Numéro 1

Les « parisiennes su vallon »

Qu’est-ce qui pousse de jeunes urbain-es à quitter l’agitation de la vie citadine pour atterrir au milieu du middle-west aveyronnais ? Moult installations dans le vallon de Marcillac témoignent de l’actualité de la question. Ces nouveaux arrivant-es du XXIe siècle ne font qu’emprunter une route prise par une autre génération, celle de 68. Rencontre avec Gilou et Hélène, qui ont quitté le confort et le bouillonnement politique de Paris pour sortir des sentiers battus.

Elles ont la vingtaine dans les années 70. Une autre époque : celle du Général et de Pompidou, celle de la foi aveugle dans le progrès technique, celle des valeurs bourgeoises d’accumulation, de consommation. Des millions d’adhérent-es pointent au PCF et à la CGT. L’avortement est interdit. Les maos, les trotskistes, les anars sont en effervescence à gauche. Le Grand Soir, c’est pour demain.

Trajectoires

Gilou est alors prof à Paris. Quand elle se souvient de cette période, ses yeux pétillent : « C’était fou ! Il y avait beaucoup de gens qui partageaient un refus de la société bourgeoise. C’était le milieu MLF ou gauchiste. Un réseau très dense. Incroyable, incroyable ! C’était extrêmement intense et je crois très sincère. »

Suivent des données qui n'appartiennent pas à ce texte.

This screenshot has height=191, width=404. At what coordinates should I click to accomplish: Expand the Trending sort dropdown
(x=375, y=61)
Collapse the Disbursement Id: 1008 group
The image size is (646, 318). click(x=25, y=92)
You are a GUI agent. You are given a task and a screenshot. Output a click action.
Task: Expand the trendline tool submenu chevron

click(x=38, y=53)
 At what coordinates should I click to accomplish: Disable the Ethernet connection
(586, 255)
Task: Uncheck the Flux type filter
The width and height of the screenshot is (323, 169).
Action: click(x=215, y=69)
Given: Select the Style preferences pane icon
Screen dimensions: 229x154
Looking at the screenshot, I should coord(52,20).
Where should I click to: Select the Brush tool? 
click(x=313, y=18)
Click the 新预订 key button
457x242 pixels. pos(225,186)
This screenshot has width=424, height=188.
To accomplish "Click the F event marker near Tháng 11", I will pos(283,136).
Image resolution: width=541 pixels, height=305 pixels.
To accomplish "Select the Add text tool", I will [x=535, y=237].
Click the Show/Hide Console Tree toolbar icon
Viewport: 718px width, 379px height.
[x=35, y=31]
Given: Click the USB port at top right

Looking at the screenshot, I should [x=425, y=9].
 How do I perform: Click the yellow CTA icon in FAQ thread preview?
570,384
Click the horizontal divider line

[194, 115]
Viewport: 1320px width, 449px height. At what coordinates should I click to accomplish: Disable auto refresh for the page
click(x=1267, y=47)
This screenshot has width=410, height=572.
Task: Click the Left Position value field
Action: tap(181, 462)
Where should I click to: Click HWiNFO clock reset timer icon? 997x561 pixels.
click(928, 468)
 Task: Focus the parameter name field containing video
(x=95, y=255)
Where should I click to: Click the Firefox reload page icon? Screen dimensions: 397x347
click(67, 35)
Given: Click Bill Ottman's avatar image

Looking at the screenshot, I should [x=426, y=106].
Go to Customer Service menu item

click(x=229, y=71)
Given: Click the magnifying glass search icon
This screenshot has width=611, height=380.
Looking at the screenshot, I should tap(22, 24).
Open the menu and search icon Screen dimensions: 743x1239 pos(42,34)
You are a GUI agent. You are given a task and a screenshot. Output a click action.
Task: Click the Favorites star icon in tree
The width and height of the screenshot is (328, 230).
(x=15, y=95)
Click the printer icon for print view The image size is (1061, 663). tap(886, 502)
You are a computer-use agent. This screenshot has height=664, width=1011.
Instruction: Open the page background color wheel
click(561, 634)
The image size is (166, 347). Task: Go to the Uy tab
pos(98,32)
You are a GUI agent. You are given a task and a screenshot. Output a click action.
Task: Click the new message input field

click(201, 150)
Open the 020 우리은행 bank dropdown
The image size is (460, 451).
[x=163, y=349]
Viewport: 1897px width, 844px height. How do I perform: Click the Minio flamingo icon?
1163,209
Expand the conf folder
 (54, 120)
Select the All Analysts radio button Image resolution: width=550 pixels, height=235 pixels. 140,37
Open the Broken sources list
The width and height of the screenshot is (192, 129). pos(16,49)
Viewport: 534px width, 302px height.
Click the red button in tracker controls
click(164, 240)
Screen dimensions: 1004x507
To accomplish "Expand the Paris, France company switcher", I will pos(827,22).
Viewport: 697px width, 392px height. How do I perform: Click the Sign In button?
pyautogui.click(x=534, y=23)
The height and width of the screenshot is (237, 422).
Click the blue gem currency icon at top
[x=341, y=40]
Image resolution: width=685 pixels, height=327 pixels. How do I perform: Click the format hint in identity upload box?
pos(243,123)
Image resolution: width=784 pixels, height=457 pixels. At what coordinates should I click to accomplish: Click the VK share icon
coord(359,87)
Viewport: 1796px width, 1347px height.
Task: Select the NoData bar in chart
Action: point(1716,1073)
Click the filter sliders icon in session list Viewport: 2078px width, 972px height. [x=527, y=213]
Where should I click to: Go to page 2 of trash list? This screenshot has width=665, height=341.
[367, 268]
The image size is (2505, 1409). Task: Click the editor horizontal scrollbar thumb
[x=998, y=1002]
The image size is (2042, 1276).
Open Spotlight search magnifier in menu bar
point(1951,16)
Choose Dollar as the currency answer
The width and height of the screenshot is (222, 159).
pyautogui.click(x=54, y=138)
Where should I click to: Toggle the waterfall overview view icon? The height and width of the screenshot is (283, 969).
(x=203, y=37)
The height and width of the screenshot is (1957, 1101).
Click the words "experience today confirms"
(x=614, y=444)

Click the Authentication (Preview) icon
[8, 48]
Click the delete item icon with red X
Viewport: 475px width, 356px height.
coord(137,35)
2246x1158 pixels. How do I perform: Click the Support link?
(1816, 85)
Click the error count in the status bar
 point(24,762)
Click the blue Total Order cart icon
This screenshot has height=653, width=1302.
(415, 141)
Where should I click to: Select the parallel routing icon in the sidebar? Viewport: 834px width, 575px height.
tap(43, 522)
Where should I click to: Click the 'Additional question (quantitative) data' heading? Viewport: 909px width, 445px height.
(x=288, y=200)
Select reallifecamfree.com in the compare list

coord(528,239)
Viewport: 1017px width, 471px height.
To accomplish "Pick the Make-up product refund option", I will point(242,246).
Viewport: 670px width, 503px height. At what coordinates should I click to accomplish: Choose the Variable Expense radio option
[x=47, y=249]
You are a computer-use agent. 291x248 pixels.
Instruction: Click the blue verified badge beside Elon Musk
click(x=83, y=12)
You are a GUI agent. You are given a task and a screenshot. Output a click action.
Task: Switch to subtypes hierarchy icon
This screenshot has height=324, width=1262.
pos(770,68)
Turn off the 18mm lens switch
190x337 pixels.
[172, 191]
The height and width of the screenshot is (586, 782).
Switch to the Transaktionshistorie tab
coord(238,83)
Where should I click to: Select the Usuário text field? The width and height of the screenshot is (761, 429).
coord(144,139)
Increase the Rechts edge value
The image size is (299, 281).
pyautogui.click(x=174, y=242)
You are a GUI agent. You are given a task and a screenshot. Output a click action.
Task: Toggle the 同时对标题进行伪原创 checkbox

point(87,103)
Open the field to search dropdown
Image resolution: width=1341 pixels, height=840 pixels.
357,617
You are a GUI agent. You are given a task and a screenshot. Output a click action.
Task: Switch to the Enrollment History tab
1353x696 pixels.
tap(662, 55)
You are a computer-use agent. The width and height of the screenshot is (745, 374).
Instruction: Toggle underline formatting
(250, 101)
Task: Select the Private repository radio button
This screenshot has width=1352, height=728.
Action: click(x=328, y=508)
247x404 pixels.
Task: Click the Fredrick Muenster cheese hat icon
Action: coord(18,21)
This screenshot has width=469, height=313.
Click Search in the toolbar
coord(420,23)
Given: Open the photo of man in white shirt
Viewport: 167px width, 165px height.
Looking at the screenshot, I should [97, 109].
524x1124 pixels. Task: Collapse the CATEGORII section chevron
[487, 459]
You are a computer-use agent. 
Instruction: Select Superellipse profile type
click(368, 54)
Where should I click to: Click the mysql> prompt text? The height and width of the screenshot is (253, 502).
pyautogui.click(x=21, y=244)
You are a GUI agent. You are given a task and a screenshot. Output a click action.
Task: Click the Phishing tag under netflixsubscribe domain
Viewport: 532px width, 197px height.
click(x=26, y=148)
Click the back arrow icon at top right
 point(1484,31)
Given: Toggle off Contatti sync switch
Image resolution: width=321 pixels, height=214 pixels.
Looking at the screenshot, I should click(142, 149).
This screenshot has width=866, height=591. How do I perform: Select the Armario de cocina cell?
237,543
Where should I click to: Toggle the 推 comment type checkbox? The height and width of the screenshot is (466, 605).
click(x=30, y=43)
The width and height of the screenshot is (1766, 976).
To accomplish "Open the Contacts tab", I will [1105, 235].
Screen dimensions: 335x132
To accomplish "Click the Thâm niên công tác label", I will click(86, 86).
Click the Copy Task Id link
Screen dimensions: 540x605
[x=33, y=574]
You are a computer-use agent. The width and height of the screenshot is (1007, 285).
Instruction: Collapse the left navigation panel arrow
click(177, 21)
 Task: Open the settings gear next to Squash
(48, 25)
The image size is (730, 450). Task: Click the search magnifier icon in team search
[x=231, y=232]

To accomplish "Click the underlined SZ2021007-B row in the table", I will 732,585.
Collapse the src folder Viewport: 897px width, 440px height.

À cette époque, elle fait du théâtre avec ses potes profs et rencontre des maos et trotskistes qui habitent à l’équipe, un squat de Paris. Elle abandonne son poste à l’Éducation Nationale pour monter une école parentale (où les parents gèrent l’éducation de leurs marmots), la barque, hébergée dans un squat du 13e, au doux nom de l’immortelle éphémère. Elle s’engage ensuite au Mouvement de Libération des Femmes (MLF). « J‘y suis rentrée avec des copines médecins qui pratiquaient l’avortement illégalement. Moi, j’étais mère de famille. On allait dans les banlieues parler avec les femmes de la contraception, de la pilule, d’éducation sexuelle, sur le fait d’avoir des enfants quand t’en as envie. C’était des choses qu’il fallait gagner ; la pilule par exemple, ça débutait. Il fallait concrétiser ça avec des actes. Ça nous semblait mille fois plus important que les discours. »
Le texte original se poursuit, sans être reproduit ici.